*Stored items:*
────────────────────────────────────────
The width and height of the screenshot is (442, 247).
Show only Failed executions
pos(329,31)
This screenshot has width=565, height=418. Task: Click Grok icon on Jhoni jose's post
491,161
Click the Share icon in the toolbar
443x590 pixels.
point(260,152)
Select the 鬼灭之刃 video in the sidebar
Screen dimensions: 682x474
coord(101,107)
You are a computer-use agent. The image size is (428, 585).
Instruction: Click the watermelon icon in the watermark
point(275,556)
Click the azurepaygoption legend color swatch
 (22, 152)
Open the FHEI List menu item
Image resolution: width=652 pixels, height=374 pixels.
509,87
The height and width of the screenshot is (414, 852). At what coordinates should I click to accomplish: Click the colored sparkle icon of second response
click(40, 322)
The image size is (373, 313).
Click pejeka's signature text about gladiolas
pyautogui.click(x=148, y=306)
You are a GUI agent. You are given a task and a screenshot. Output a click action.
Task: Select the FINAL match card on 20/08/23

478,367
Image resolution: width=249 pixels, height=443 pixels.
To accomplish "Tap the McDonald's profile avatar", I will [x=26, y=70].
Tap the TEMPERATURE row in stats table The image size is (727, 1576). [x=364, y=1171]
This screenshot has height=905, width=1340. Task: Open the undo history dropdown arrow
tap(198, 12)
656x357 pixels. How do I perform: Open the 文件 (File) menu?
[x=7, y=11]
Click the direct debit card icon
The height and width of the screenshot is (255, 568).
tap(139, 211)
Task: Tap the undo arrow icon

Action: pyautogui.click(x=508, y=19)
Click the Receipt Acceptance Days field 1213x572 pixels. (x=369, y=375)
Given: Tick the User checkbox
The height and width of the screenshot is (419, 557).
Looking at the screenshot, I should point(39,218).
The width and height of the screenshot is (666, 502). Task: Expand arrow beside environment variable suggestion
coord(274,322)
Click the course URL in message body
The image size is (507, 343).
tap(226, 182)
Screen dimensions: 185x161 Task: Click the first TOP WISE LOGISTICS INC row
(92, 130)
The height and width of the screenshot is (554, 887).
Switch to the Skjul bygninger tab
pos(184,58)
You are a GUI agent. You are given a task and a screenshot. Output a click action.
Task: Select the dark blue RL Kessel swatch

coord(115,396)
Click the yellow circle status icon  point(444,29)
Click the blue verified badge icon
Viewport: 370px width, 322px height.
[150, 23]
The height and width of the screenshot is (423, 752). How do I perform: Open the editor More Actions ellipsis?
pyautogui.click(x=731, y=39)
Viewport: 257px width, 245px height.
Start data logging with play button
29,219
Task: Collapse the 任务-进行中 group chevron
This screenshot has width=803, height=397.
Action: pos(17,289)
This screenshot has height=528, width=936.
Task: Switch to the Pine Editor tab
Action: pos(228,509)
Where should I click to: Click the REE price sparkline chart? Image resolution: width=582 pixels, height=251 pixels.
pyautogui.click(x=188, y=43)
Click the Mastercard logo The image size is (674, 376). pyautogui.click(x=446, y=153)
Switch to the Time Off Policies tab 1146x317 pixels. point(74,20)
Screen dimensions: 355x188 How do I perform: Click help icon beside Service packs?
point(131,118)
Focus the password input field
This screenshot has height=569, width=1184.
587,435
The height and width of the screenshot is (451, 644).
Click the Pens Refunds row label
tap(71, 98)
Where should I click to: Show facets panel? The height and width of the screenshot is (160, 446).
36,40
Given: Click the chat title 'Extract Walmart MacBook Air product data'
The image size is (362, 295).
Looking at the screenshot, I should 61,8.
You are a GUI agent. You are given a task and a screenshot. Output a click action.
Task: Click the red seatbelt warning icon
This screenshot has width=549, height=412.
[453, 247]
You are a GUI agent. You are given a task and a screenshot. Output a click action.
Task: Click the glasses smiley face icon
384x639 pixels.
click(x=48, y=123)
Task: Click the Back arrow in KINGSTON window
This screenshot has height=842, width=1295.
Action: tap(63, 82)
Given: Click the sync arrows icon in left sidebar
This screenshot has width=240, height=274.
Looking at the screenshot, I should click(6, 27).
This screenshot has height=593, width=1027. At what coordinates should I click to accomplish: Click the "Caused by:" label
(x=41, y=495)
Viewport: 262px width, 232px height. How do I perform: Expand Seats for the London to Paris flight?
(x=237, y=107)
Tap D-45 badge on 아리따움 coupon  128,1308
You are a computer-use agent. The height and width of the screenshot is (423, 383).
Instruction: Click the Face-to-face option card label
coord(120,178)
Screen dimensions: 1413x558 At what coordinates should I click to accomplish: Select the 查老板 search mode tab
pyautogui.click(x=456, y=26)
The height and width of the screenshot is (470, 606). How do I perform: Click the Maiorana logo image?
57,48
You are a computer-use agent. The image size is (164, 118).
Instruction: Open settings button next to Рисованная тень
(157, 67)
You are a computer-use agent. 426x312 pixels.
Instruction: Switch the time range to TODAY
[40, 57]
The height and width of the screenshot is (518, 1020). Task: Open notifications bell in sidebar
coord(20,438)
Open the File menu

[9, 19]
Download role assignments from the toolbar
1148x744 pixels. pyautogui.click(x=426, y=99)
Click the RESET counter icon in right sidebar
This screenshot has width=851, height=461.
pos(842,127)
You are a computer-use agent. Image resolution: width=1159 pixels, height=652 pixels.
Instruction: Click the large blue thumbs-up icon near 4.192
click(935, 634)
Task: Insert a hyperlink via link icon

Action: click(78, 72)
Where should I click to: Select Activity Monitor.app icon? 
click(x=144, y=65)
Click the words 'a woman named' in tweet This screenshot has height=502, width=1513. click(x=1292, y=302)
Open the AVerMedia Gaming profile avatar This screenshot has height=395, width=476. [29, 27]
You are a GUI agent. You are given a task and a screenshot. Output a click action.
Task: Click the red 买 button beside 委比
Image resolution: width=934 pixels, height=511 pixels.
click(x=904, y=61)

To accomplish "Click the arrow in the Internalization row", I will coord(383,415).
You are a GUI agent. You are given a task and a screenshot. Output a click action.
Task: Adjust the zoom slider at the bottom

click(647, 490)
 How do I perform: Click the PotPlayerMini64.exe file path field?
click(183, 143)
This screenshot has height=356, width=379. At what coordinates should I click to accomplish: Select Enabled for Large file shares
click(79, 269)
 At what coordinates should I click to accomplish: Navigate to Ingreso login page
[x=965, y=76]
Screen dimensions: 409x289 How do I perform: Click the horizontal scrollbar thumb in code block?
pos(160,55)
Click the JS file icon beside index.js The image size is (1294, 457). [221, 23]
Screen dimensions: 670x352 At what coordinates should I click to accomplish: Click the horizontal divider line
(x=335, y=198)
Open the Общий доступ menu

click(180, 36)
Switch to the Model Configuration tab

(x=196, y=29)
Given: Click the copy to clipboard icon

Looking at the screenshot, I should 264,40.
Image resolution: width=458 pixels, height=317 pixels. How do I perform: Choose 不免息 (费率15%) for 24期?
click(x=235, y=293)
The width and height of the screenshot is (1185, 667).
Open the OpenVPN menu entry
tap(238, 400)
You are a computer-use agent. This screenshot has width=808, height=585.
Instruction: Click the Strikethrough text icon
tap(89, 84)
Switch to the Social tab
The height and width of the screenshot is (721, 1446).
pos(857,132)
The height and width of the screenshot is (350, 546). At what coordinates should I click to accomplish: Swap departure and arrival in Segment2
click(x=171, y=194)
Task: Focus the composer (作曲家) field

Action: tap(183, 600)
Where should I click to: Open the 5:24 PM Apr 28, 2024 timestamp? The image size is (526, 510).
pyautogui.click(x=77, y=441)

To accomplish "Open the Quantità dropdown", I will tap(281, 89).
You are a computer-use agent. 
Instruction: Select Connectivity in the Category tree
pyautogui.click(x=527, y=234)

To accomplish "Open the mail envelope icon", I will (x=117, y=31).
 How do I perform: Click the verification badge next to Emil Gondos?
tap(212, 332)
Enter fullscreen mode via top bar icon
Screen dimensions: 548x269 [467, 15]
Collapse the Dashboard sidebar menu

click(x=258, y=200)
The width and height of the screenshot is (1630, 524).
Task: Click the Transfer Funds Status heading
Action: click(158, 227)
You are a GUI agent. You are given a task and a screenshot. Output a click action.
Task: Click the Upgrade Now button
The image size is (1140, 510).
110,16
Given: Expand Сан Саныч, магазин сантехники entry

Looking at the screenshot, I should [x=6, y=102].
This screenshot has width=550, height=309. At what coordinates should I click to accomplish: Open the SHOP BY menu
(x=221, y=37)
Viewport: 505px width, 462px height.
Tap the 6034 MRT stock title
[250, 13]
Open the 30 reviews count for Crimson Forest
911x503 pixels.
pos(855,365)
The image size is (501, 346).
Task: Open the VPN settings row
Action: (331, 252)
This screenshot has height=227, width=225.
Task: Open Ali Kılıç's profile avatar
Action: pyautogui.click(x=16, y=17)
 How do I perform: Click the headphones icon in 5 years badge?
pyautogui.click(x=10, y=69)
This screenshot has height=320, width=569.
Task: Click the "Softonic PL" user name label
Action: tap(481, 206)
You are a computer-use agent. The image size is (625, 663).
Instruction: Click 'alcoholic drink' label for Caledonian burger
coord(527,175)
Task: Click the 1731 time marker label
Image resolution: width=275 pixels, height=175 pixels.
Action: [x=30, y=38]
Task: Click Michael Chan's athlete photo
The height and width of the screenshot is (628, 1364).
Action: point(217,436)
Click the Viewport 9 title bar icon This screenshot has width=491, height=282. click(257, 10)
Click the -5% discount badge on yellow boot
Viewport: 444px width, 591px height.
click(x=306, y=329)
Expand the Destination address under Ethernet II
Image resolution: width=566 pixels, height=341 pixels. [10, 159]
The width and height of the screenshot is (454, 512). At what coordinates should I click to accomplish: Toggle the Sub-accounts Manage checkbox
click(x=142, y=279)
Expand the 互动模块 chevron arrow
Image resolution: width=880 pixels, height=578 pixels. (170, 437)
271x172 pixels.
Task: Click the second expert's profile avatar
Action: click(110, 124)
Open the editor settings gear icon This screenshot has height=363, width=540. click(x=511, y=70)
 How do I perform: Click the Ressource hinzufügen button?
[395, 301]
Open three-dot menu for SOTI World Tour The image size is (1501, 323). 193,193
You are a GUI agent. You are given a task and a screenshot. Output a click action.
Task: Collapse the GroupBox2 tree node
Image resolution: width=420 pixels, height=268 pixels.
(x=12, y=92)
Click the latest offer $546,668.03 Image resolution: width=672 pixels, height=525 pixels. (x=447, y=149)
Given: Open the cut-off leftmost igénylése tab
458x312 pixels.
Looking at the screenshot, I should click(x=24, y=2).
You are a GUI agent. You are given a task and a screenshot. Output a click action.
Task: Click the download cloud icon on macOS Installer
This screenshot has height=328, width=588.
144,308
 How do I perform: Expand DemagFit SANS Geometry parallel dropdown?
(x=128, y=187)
────────────────────────────────────────
*What needs to be done:*
Return exactly, and only, the lines above starting at the line that contains "The image size is (1140, 510)." and ending at the line that contains "Open three-dot menu".

*Your response:*
The image size is (1140, 510).
110,16
Given: Expand Сан Саныч, магазин сантехники entry

Looking at the screenshot, I should [x=6, y=102].
This screenshot has width=550, height=309. At what coordinates should I click to accomplish: Open the SHOP BY menu
(x=221, y=37)
Viewport: 505px width, 462px height.
Tap the 6034 MRT stock title
[250, 13]
Open the 30 reviews count for Crimson Forest
911x503 pixels.
pos(855,365)
The image size is (501, 346).
Task: Open the VPN settings row
Action: (331, 252)
This screenshot has height=227, width=225.
Task: Open Ali Kılıç's profile avatar
Action: pyautogui.click(x=16, y=17)
 How do I perform: Click the headphones icon in 5 years badge?
pyautogui.click(x=10, y=69)
This screenshot has height=320, width=569.
Task: Click the "Softonic PL" user name label
Action: tap(481, 206)
You are a computer-use agent. The image size is (625, 663).
Instruction: Click 'alcoholic drink' label for Caledonian burger
coord(527,175)
Task: Click the 1731 time marker label
Image resolution: width=275 pixels, height=175 pixels.
Action: [x=30, y=38]
Task: Click Michael Chan's athlete photo
The height and width of the screenshot is (628, 1364).
Action: point(217,436)
Click the Viewport 9 title bar icon This screenshot has width=491, height=282. click(257, 10)
Click the -5% discount badge on yellow boot
Viewport: 444px width, 591px height.
click(x=306, y=329)
Expand the Destination address under Ethernet II
Image resolution: width=566 pixels, height=341 pixels. [10, 159]
The width and height of the screenshot is (454, 512). At what coordinates should I click to accomplish: Toggle the Sub-accounts Manage checkbox
click(x=142, y=279)
Expand the 互动模块 chevron arrow
Image resolution: width=880 pixels, height=578 pixels. (170, 437)
271x172 pixels.
Task: Click the second expert's profile avatar
Action: click(110, 124)
Open the editor settings gear icon This screenshot has height=363, width=540. click(x=511, y=70)
 How do I perform: Click the Ressource hinzufügen button?
[395, 301]
Open three-dot menu for SOTI World Tour The image size is (1501, 323). 193,193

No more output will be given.